Currock Hill is a hill in Tyne and Wear, England, which at 259 m (850 ft) is the highest point in the county, and in the metropolitan borough of Gateshead.

The name ‘currock’ comes from the Celtic word for a cairn or a stack of stones, a development of the word for a rock, , and is still widely used in the North East.

Geography
It is situated between the villages of Chopwell and Hedley on the Hill, on the border with Northumberland to the west of Newcastle upon Tyne. The hill forms part of the watershed divide between the catchments of the River Tyne to the north and the Derwent to the south.

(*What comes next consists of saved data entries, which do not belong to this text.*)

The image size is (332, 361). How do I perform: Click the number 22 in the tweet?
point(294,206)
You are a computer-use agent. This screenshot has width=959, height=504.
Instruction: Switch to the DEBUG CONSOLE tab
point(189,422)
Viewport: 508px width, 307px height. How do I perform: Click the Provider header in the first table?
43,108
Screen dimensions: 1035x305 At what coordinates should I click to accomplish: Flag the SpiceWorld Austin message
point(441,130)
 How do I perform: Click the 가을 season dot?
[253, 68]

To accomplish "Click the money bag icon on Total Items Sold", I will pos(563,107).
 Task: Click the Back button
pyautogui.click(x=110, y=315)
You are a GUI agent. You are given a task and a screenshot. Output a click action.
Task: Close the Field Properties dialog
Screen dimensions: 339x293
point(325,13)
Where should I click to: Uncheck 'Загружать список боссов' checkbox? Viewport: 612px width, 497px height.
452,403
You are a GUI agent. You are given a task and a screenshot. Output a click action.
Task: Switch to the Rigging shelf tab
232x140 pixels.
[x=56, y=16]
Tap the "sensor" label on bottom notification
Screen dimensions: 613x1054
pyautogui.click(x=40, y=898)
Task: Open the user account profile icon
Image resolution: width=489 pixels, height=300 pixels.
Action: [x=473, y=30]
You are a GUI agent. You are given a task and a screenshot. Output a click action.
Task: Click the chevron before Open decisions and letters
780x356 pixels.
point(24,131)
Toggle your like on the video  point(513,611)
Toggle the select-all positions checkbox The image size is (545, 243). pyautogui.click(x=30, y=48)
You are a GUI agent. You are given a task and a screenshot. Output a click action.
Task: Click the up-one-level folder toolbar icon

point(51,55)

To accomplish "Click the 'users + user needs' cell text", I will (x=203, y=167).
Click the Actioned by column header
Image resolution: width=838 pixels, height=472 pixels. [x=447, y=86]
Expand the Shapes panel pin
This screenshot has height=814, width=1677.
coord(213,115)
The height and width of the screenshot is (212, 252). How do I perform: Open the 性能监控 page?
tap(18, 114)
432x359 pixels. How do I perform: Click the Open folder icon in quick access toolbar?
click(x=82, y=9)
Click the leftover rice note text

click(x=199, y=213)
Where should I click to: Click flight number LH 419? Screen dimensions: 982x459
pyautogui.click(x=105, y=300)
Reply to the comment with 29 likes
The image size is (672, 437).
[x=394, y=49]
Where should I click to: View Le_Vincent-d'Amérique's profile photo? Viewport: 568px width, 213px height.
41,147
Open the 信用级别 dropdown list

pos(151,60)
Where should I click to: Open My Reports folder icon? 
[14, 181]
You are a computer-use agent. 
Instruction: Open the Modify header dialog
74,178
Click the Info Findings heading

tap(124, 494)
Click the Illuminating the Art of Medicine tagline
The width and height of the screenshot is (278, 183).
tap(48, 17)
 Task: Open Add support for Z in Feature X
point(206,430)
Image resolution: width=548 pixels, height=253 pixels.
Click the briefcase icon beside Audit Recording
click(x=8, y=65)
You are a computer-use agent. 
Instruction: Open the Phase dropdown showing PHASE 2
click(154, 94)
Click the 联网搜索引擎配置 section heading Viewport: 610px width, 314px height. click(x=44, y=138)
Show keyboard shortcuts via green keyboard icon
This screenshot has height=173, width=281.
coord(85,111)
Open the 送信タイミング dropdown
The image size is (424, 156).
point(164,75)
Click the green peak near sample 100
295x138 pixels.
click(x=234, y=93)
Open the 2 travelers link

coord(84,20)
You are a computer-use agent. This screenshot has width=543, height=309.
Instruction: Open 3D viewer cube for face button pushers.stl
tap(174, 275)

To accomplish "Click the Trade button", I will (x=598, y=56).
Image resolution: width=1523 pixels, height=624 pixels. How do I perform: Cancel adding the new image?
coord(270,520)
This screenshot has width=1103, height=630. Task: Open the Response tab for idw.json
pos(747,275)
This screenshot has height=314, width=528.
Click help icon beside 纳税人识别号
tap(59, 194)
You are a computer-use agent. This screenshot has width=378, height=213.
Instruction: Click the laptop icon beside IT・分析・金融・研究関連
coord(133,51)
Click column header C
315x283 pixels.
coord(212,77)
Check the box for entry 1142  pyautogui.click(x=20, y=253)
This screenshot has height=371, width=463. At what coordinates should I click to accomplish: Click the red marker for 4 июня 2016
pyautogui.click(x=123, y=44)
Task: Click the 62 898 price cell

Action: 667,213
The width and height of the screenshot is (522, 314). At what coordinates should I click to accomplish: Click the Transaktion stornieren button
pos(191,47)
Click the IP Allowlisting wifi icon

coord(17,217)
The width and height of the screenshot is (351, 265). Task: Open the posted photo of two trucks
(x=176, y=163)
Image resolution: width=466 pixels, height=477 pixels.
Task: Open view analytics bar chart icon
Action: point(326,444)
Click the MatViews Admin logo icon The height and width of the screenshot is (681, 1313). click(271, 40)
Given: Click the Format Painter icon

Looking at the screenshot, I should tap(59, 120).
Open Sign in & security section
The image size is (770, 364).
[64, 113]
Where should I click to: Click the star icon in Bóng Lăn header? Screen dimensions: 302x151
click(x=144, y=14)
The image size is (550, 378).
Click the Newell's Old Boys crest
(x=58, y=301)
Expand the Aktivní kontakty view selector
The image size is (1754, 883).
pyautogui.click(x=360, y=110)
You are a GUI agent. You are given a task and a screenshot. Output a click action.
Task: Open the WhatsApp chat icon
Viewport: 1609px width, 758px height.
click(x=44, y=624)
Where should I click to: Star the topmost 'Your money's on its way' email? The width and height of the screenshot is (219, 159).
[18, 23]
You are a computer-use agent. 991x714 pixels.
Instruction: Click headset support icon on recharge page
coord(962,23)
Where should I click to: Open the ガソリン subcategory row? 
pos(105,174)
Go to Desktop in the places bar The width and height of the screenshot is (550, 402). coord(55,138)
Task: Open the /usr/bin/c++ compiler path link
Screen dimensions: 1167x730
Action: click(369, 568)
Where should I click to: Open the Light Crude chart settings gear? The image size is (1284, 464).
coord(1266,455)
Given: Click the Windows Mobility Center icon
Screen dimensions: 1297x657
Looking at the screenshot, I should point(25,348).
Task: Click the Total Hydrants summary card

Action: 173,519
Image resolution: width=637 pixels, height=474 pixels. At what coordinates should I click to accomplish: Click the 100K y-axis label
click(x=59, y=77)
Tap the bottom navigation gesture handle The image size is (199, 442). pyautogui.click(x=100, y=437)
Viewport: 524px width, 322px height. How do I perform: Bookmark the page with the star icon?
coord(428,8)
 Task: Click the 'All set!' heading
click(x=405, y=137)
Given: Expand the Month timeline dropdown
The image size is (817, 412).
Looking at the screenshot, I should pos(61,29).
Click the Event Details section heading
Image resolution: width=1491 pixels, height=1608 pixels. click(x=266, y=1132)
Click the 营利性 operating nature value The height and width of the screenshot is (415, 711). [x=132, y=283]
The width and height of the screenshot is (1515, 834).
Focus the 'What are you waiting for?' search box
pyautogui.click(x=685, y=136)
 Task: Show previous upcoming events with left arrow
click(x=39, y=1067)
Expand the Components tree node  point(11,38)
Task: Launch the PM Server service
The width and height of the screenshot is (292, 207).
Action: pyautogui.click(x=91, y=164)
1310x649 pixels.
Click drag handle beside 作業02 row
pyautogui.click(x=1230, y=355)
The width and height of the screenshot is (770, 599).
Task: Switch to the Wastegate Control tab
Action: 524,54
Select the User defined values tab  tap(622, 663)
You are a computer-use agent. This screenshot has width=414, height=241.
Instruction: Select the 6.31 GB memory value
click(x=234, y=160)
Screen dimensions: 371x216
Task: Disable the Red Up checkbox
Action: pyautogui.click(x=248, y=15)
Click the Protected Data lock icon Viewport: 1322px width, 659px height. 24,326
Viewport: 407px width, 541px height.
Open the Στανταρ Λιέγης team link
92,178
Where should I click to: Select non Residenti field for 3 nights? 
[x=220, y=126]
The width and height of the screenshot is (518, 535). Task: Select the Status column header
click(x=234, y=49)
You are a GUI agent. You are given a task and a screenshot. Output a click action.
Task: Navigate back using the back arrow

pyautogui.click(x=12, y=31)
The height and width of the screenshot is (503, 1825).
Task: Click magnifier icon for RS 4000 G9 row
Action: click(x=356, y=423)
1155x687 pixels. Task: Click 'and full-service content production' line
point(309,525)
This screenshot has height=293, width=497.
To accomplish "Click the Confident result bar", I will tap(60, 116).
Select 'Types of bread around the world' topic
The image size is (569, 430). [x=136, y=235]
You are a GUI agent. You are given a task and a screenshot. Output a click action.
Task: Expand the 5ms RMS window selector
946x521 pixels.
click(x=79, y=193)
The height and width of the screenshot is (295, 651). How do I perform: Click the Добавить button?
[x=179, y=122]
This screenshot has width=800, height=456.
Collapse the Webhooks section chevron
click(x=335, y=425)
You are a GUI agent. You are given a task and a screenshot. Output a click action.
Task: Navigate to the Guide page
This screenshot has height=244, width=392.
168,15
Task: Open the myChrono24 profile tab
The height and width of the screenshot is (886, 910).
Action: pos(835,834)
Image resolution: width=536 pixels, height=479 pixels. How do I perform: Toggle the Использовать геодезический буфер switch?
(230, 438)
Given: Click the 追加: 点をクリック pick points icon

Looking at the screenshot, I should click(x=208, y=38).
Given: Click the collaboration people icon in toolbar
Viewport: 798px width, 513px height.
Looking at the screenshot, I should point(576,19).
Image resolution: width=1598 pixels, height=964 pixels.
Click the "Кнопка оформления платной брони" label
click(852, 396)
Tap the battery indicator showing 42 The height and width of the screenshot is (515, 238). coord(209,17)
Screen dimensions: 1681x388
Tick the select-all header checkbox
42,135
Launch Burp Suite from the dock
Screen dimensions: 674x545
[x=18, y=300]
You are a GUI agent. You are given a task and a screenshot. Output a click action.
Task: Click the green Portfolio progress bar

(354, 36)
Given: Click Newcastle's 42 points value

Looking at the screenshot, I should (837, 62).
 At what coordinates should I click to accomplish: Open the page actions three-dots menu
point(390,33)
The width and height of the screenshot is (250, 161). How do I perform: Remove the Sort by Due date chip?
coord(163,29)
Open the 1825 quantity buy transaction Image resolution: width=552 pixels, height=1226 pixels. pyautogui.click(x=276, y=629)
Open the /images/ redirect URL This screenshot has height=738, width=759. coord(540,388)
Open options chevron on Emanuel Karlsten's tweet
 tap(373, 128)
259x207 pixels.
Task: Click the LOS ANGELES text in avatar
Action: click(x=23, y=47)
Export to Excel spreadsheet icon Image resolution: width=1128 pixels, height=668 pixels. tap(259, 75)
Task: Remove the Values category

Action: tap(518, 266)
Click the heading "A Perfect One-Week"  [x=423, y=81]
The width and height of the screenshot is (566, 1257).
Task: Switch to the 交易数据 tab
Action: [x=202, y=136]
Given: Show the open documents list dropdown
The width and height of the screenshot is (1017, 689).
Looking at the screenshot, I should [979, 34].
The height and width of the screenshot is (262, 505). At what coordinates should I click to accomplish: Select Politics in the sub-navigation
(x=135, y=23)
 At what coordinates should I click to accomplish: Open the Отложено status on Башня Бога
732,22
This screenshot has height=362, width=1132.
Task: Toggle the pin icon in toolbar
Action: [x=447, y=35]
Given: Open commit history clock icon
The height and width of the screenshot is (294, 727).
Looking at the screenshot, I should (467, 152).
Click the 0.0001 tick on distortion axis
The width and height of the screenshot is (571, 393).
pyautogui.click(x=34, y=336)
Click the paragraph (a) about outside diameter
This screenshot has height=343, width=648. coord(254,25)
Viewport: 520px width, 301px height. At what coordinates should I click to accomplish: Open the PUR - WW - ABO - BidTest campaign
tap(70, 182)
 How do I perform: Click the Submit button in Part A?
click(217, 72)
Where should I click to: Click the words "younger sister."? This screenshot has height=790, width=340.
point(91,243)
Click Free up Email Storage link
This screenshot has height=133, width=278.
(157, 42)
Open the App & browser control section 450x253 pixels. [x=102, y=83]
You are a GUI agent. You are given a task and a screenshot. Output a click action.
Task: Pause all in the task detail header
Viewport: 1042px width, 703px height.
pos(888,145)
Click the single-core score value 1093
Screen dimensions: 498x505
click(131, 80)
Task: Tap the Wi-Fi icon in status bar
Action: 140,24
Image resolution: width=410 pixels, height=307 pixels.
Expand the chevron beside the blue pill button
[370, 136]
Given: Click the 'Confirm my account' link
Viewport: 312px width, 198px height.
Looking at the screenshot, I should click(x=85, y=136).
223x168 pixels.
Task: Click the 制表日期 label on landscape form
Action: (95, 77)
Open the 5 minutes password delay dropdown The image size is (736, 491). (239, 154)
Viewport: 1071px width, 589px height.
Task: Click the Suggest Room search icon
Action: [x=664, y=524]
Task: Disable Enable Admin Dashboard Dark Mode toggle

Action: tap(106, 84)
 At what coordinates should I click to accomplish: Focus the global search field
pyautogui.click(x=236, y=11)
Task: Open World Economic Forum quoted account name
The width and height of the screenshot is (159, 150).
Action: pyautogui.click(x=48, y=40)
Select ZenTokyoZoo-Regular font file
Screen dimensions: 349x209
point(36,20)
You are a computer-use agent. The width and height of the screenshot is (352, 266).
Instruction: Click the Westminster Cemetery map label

The panorama from the hill is considered to have "commanding views towards the Pennines and Tyne Valley to the West, the Cheviot Hills to the North with Tyneside and North Sea Coast to the East."

Flying
There has been a long association with flying on Currock Hill: during the First World War an area on the southern flank of the hill was designated as a relief airfield or landing ground for No.36 Squadron of the Royal Flying Corps, which was based at Cramlington. It was a Home Defence squadron, and patrolled the coastal area around Newcastle to prevent attacks by German Zeppelins.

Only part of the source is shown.